The message had a familiar ring. When Richard Nixon was on the ropes, his administration imploding over the ravages of Watergate, he finally after a long hiatus held a presidential news conference on a sunny summer day in 1973 at the Summer White House in San Clemente, California. When reporters finally had a chance to question the beleaguered chief executive then drowning in Watergate quicksand, questions naturally emphasized that egregious scandal, which would ultimately destroy his presidency.
Nixon responded in a pseudo patriotic note so reminiscent of Bush and Cheney. “So far all the questions have dealt with Watergate,” Nixon noted. “What about discussing the people’s business?” The people’s business is whatever a demagogic politician such as Nixon or Bush defines. The message is clear; Big Brother will do the defining. If Watergate is outside our described ambit we will tell you so. Bush has the same answer for the Bolton nomination, weapons of mass destruction, or anything else that can potentially injure his cause.
Consider another parallel between Nixon and Bush. In Nixon’s case it was learned years later through the Freedom of Information Act and the potential for declassifying documents and rendering them public, that during the 1968 presidential race Nixon, through the intercession of his foreign policy adviser Henry Kissinger and prominent international Republican operative Anna Chenault, used a diplomatic back channel to reach South Vietnam’s leadership and destroy peace talks between the Johnson Administration, South Vietnam, North Vietnam, and the Viet Cong.
It was later learned that the same basic terms were being offered in the fall of 1968 that would be ultimately accepted by Nixon after his 1972 reelection victory. This came after roughly half of the close to sixty thousand U.S. lives that were lost in the Vietnam War occurred, not to mention the widespread defoliation of North Vietnam.
In the case of Bush a war was launched in defiance of international accords that we advocated and achieved following World War Two and that were then adopted as part of U.S. law. Intelligence was skewed with Dick Cheney supplying unprecedented direct pressure as vice president with special trips to Central Intelligence Agency Headquarters. The bombs were dropped despite pleas from UN weapons inspector Hans Blix to provide additional time to determine if the alleged weapons of mass destruction said to be possessed by Iraqi dictator Saddam Hussein actually existed. Fearing that the report would come back negative, which it ultimately did, the Cheney-Bush Junta chose instead to immediately attack.

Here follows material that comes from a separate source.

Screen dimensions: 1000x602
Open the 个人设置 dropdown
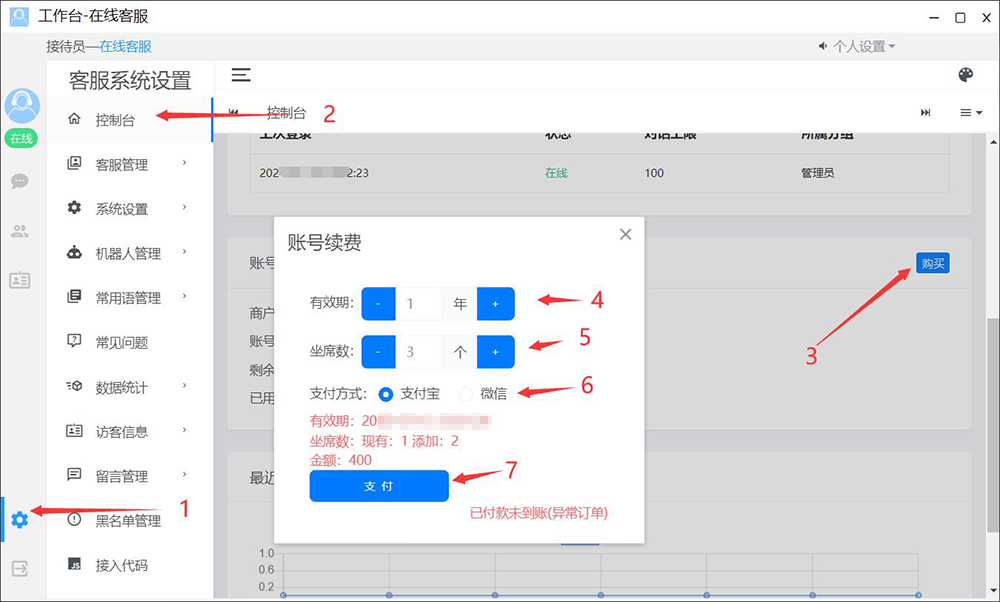pos(858,46)
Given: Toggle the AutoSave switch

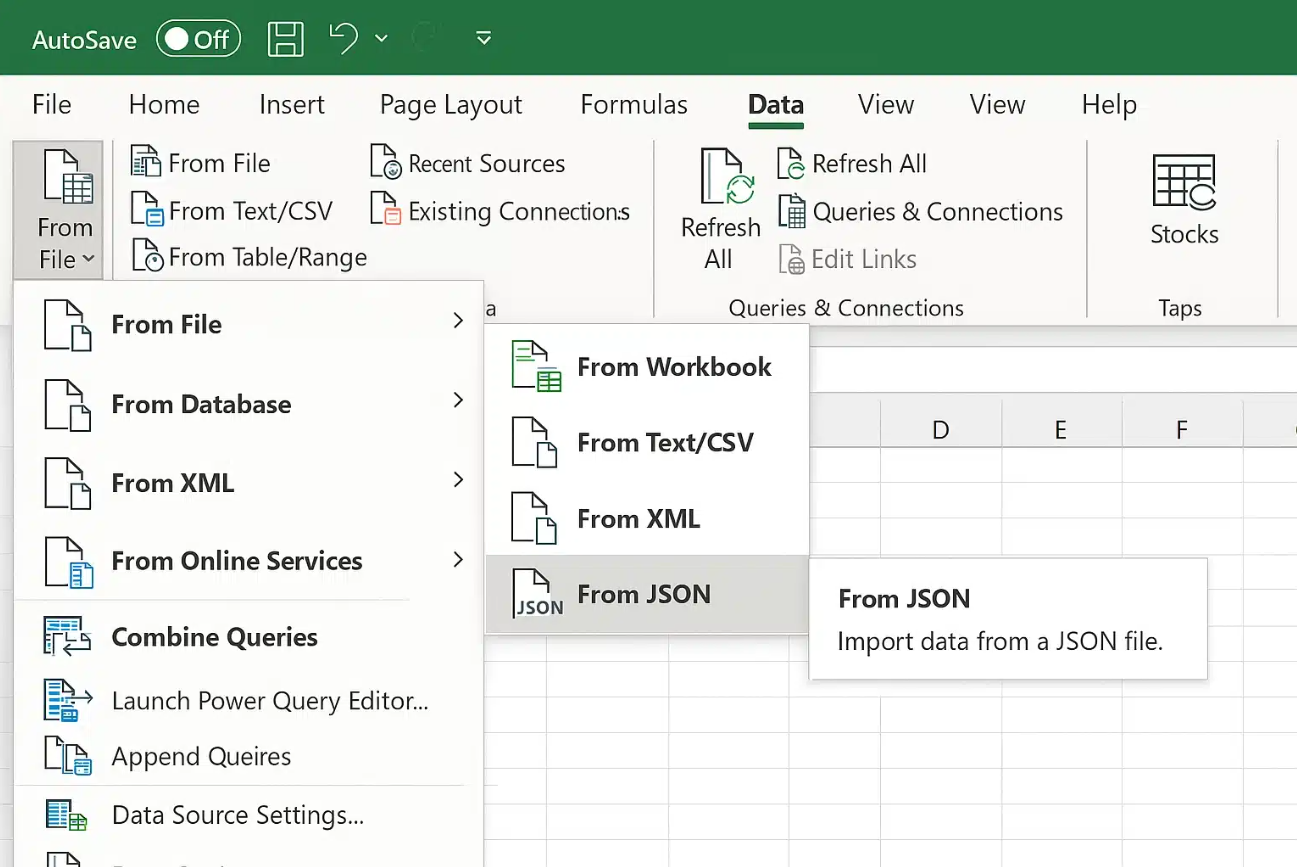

One operational pattern distinguishes Nixon from Bush, and it is disturbing. In the case of Nixon he sought to keep his chicanery under wraps. He would do one thing and say another when political circumstances dictated. We now see in George Bush a chief executive drowning in hubris, arrogantly telling us that the law is whatever the king deems it to be, whether the issue is weapons of mass destruction or judicial appointments.
Let us remember that in the seventies we actually had a Democratic Party serving in opposition. Articles of impeachment were introduced and Nixon ultimately resigned when Republicans like Senator Barry Goldwater were astute enough to see the handwriting on the wall for their party and the nation if Nixon continued in office. They joined vigilant Democrats who were also concerned about the nation’s future.
Now we have an arrogant Bush, after it was clearly established that there were no weapons of mass destruction, responding, “What’s the difference?” Indeed, there is a wide expanse of difference. How nice it would be if some vigilant congressman or congressmen would frame those differences within articles of impeachment.